The Rohingya refugee crisis is a complex situation driven by a variety of factors related to ethnic and religious cleavages as well as competition over natural resources. A Muslim minority group in an overwhelmingly Buddhist-majority country, the Rohingya have faced violent persecution and systematic ostracization for decades. Denied citizenship, the Rohingya have virtually no political voice. Widespread human rights abuses have characterized the most recent wave of violence, which began this summer after a small rebel group attacked local authorities. Civilians have borne the brunt of the military’s retributory attacks, which include scorched earth tactics, massacres, torture, forced disappearances, landmine blasts, and sexual violence. Although the Burmese military denies such allegations, women have reportedly been the targets of opportunistic and orchestrated rapes by security forces in the region. More than 40 percent of villages previously occupied by the Rohingya have emptied in recent weeks as people have fled on foot and in boats across the Naf River to Chittagong, Bangladesh.

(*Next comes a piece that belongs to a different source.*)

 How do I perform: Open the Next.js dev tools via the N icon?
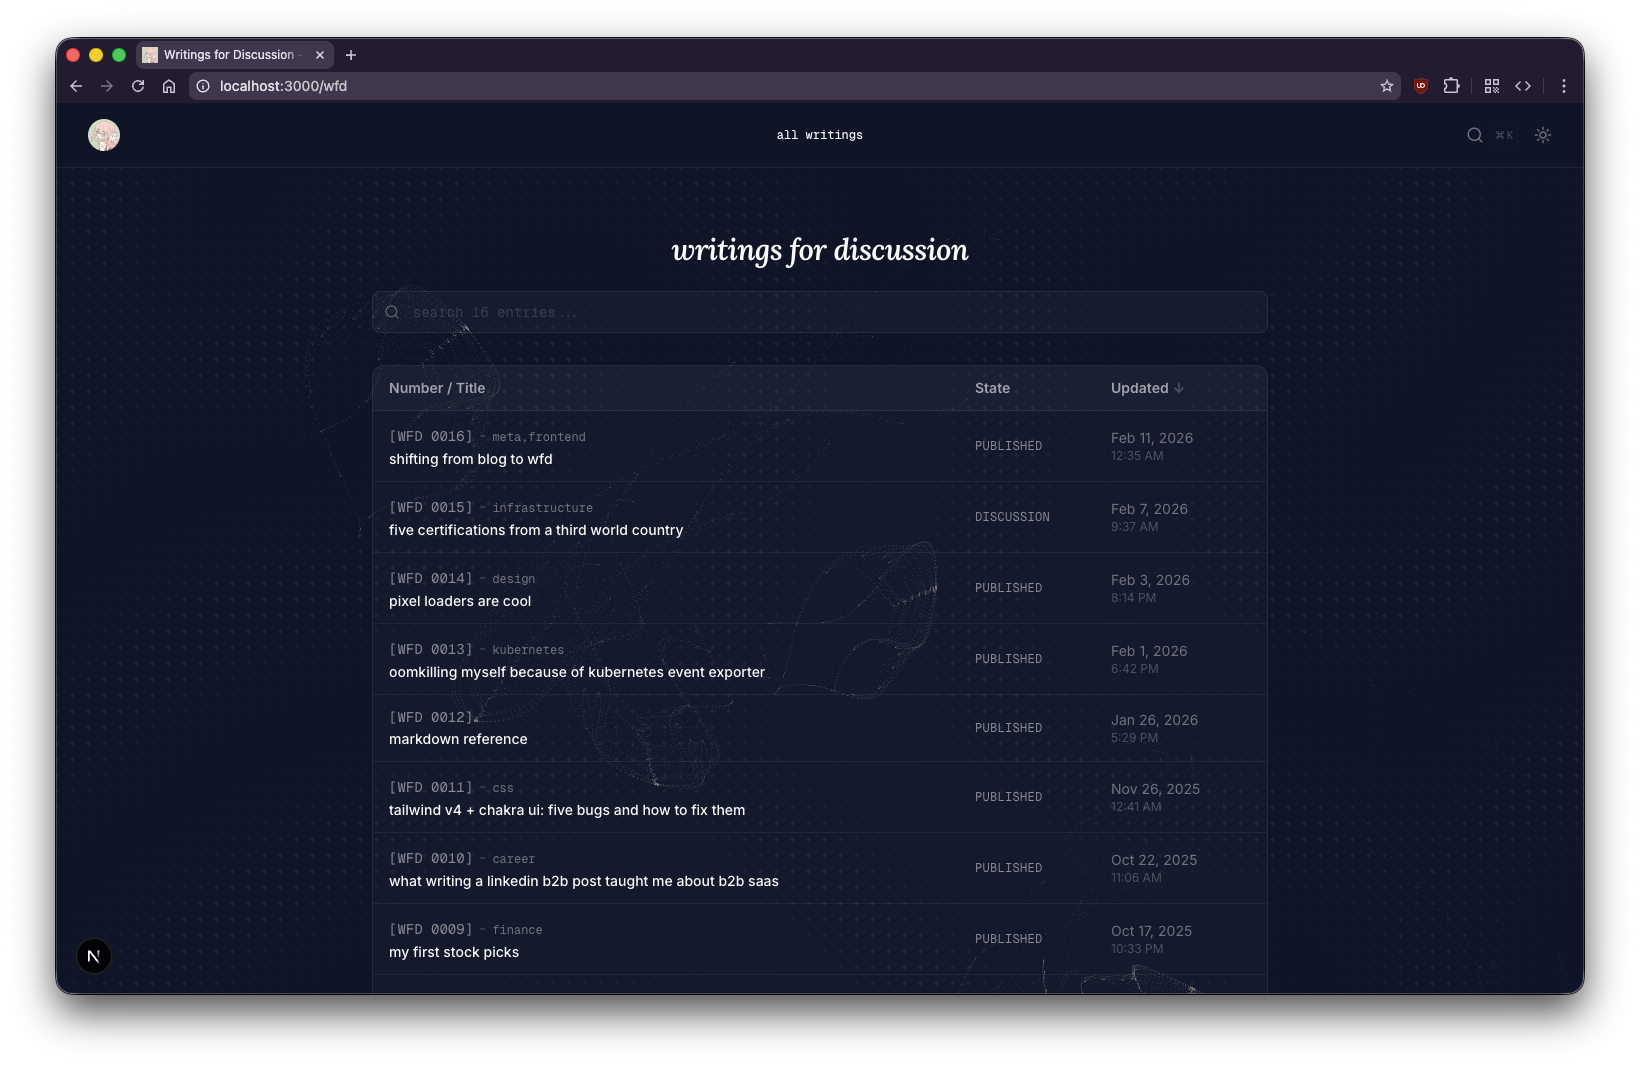click(93, 956)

Bangladesh lacks the wealth and infrastructure necessary to deal with a disaster of the scale it now confronts: it is an overpopulated and underdeveloped country that is prone to natural disasters and rising sea levels. Nevertheless, Bangladeshis have largely united in support of the Rohingya refugees. In a rare show of agreement, opposition parties backed Prime Minister Sheikh Hasina’s decision to shelter the Rohingya fleeing violence, at least for the time being. After visiting refugees in camps near the border, she urged Myanmar’s government to accept Rohingyas back and guarantee their security, but also spoke of a responsibility to care for the huddled masses she encountered. The government of Bangladesh has announced that it will build additional temporary shelters to cope with the influx of refugees who are currently living in squalor a bazaar that was previously a tourist destination and beach town. The humanitarian task before local authorities, however, is colossal, and without an end in sight.

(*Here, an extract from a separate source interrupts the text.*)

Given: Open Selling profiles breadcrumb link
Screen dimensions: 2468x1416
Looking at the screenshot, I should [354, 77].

Relief organizations have reported acute hygiene and sanitation problems in temporary camps that disproportionately affect women and girls. Without access to electricity, clean water and latrines, women must resort to walking into jungles in the dark, leaving them susceptible to harassment, violence, and contracting gastrointestinal diseases. Scores of mothers with newborns and pregnant women have also arrived seeking medical care and protection. Reproductive health care and access to family planning and feminine hygiene products is particularly important for women and their families during disaster, but such needs typically go unmet during humanitarian emergencies. Many of the refugees are also in shock due to the brutality they endured and witnessed in their homeland, but have limited access to psychosocial resources. Lessons learned in Syria and elsewhere remind us that women and girls who are forcibly displaced are typically traumatized and at fresh risk of abuse while living in precarious conditions. Moreover, Unicef claims that 60 percent of refugees that have arrived in Bangladesh thus far are children, meaning that hundreds of thousands of Rohingya youth are out of school and girls are left especially vulnerable to sexual exploitation and trafficking.
Even before the recent spate of violence, Rohingya women’s rights were being trampled upon by the state. Unable to vote, own property, or choose the number of children to have, and at risk of arbitrary detention and violence at the hands of security forces, Rohingya women have survived on the margins of society for generations. But their situation became progressively worse in the recent years: one of the starkest examples of this was a controversial 2015 law restricting interfaith marriage that disproportionately disenfranchised women and ethnic minorities. The escalating humanitarian crisis only compounds these existing inequalities.
As the humanitarian emergency continues to unfold, the UN, EU, international aid organizations, and governments across the globe are trying provide assistance to alleviate refugees’ suffering—such efforts must take into account the specific risks faced by women and girls. In the immediate crisis, this means implementing gender-sensitive refugee processing mechanisms to collect data on women and girls entering camps, deploying trained female interpreters and health workers, and protecting female refugees from additional violence—including by ensuring access to sanitation facilities, offering gender-segregated spaces, and providing families with lockable shelter.
Earlier this month, the government of Canada took a positive step in this direction, pledging $2.5 million in assistance for Rohingya women and children as part of its new foreign aid budget, which was expanded to support global efforts related to family planning, prevention of sexually transmitted diseases, gender-based violence, and maternal and neonatal care. Still, the gap between resources available and resources needed remains vast worldwide, and particularly so in the rapidly evolving Rohingya disaster. It is critically important that additional humanitarian action is coordinated in accordance with the UN Security Council Resolution 1325, and takes into consideration the rights and roles of women and girls.